Well, I hope you still enjoy reading the Report as much as I enjoy writing it!1
What I read in February:
Edith Wharton, Ethan Frome (1911)2—As noted in Reports of yore, there is little I like more than reading a book set in a place I am visiting. I am lucky that Book Club also shares this interest. Thus, for our annual Retreat—this year taking place in the Berkshires—it was only logical that we would choose one of the most legendary/notorious New England novels of all time.
Why notorious? It had a bad reputation for being boring when I was in high school. I didn’t read it for the first time until college and when I did I was like:

Because it’s the opposite of boring! It’s literally Wharton inventing the genre of romance.3 Reading it now, I do see why teens might find the beginning a little slow. A little relentlessly small town and quotidian. But me? I can’t get enough of a gossipy frame narrative or of a wintry mountain village with cold New Englanders whose icy exteriors can mask burning passions.
I think we might already know I’m not one to read romance. But I’m also one to read pretty much almost anything Wharton wrote. And as I listened to this novel while tooling around upstate, I remembered the college class where I first encountered Wharton. It was also where I learned—and I will never fact-check this memory because the trivia is just too good—that Wharton actually did invent the imagery of kissing as fireworks.4 She genuinely and truly knew how create an incredibly written page-turner.
And I get why, at least in my time, teachers assigned this book to high schoolers. The setting is so pivotal to the narrative, to the characters themselves.

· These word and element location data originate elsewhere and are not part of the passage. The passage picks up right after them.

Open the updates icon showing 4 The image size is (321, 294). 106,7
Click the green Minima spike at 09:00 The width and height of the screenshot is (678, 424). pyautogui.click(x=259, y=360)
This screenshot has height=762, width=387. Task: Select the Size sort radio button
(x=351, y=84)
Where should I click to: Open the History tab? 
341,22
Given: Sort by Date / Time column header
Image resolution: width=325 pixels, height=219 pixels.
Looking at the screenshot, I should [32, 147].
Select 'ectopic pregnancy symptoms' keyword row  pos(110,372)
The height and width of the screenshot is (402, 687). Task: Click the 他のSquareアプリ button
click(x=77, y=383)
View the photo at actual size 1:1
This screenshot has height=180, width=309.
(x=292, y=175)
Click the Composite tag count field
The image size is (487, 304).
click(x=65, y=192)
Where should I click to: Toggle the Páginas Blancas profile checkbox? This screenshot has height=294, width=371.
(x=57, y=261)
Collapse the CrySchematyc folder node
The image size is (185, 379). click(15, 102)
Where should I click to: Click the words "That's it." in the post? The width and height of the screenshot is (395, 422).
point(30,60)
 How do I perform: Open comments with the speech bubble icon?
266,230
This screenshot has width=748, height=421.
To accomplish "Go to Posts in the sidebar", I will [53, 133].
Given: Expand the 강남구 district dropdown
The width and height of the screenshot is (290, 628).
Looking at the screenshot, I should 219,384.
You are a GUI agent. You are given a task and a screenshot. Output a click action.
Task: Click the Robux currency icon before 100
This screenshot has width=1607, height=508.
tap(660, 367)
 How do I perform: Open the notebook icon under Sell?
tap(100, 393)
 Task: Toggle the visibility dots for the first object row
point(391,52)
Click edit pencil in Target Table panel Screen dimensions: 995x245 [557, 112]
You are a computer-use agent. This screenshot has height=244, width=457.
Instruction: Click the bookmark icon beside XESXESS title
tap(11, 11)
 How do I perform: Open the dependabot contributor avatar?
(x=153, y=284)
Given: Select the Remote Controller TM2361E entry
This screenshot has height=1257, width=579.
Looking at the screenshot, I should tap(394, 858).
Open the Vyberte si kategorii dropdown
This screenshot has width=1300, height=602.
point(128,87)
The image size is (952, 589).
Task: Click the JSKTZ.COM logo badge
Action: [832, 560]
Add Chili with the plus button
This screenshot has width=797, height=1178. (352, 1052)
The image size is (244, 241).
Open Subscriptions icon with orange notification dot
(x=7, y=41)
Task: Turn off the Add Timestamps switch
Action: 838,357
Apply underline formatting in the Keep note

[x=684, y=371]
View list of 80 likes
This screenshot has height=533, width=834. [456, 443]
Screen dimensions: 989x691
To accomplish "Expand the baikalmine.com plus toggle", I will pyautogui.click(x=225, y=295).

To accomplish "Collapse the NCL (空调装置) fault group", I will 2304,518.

The foreshadowing is heavy but not overhanded. The ethical dilemma at the heart of the novel—should he stay with his emotionally abusive and chronically ill wife or should he send his wife’s orphaned cousin off to the wolves of the city—what would you do if you were Ethan Frome?
In many ways, this is a book about how sometimes life sucks. For Ethan Frome, whose adulthood was spent as a caregiver to his ailing parents and then his “sick”5 wife, he’s “had an awful mean time,” as one character puts it, and is looking forward to a future of more of the same during the time he has to choose between staying with his wife or running away with his wife’s cousin. I thought I remembered how it ended but I didn’t. And I won’t spoil it here, but I will say that the ending is one example of why I fell in love with modernism. The ending is enough to make you wonder what the book is actually really about or, more like, how deep do the layers of misery in small-town life go? As if having an objectively hard life wasn’t enough, imagine how hard it could be to live with the consequences of your actions and to stay living in the place where everyone knows the details of your shame and where, if you catch someone on the right day, they’re willing to gossip about it with a total stranger whom you’ve been helping out for the past week!!